This Expert Explains Why Apartment Rents Keep Climbing In Dallas-Fort Worth
Apartment rents in North Texas continue to rise, outpacing many cities across the country but still remaining slightly below the national average. One reason Dallas-Fort has seen increasingly higher rents — more people are moving here to start or develop their professional lives.
Steve Brown covers news and trends in real estate for The Dallas Morning News. He details a few factors behind the rising rents in North Texas.
The rent increases and how they compare to years ago: "This last year they were up about 6 percent and that sort of doubled the increase of what it is normally. So, Dallas forever was a very cheap place to rent or own, and we still are compared to national averages, but it's nothing like it was pre-recession. And it is certainly nothing like, say, 20 years ago."
The average price for rent in Dallas-Fort Worth: "It's a bit over a $1,000 a month — about $1,040. And over the last, say, 10 years, that's up like 25, 30 percent. So, yes, it's hard on apartment renters right now, but it's also real hard if you're trying to buy something. You really can't win either way on it."
How rents in Dallas-Fort Worth compare to other cities: "We're still a little bit below. The U.S. big city average is about $1,200, but you've got to remember places like New York, San Francisco, Los Angeles, where people are spending thousands and thousands of dollars a month on rent. But obviously there are a lot of places where you can rent apartments cheaper than $1,000 a month."
Why many areas are seeing rising rents: "We're like No. 1 or 2 in the country for job growth. We're creating more than a 100,000 jobs a year here, and that's attracting a lot of young professional people. For instance, the people are moving here from Toyota — their headquarters is coming here. They're coming from Southern California, and they're coming from New York City, and they're moving a lot of them into high-rise buildings or luxury buildings and uptown, believe it or not, driving all the way to Plano. They think our prices are wonderful, because they're used to paying Los Angeles rents or New York rents."

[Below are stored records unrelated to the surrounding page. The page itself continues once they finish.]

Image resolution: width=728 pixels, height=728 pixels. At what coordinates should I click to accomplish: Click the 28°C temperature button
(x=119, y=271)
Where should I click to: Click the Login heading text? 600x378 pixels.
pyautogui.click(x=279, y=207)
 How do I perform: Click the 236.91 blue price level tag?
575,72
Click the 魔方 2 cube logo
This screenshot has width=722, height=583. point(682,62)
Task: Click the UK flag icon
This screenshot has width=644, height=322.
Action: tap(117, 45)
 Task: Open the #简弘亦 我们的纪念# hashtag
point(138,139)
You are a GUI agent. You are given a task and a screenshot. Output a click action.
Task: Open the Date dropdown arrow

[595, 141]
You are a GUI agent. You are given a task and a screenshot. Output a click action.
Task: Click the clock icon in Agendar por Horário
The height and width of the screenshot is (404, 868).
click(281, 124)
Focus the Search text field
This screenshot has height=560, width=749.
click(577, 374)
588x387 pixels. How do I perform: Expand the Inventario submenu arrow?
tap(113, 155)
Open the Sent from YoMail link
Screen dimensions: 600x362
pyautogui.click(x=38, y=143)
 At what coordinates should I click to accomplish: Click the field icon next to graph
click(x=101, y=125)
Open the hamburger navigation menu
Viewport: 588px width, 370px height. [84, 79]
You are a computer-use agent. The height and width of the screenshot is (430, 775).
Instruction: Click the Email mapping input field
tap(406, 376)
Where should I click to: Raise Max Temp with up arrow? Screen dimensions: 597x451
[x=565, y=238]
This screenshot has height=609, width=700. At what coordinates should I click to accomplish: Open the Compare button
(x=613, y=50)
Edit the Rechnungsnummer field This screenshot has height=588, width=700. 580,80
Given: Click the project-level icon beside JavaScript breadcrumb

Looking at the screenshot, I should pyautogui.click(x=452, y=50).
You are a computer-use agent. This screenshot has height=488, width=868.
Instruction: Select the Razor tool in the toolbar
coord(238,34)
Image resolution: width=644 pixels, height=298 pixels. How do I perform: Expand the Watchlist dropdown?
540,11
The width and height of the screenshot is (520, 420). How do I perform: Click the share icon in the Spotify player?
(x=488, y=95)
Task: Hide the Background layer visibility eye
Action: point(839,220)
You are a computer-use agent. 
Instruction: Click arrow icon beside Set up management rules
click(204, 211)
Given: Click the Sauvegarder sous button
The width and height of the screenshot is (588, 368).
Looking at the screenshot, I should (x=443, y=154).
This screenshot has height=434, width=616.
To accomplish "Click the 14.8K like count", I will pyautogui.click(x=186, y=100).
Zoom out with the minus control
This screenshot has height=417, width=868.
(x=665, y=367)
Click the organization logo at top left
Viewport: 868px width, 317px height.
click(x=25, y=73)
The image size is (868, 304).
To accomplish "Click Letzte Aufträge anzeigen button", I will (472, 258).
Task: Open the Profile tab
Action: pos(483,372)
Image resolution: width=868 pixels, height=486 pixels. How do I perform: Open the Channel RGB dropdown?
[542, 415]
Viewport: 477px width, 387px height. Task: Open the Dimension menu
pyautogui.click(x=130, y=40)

The top three reasons behind the rent increases: "The cost of construction. The cost of land has gone up huge in uptown and downtown [Dallas]. If you haven't gone and looked, even if you have no intention of renting one, go to one of these newest apartment projects. It will blow you away with what they've got for features in there. Ten years ago, 15 years ago, no one would have even considered the kind of features they have in there: the fancy workout rooms, the lounges, the party rooms, resort style swimming pools that look like the Ritz Carlton. So, one reason the rents are higher is that the places are getting nicer and nicer and nicer."
This interview has been edited for brevity and clarity.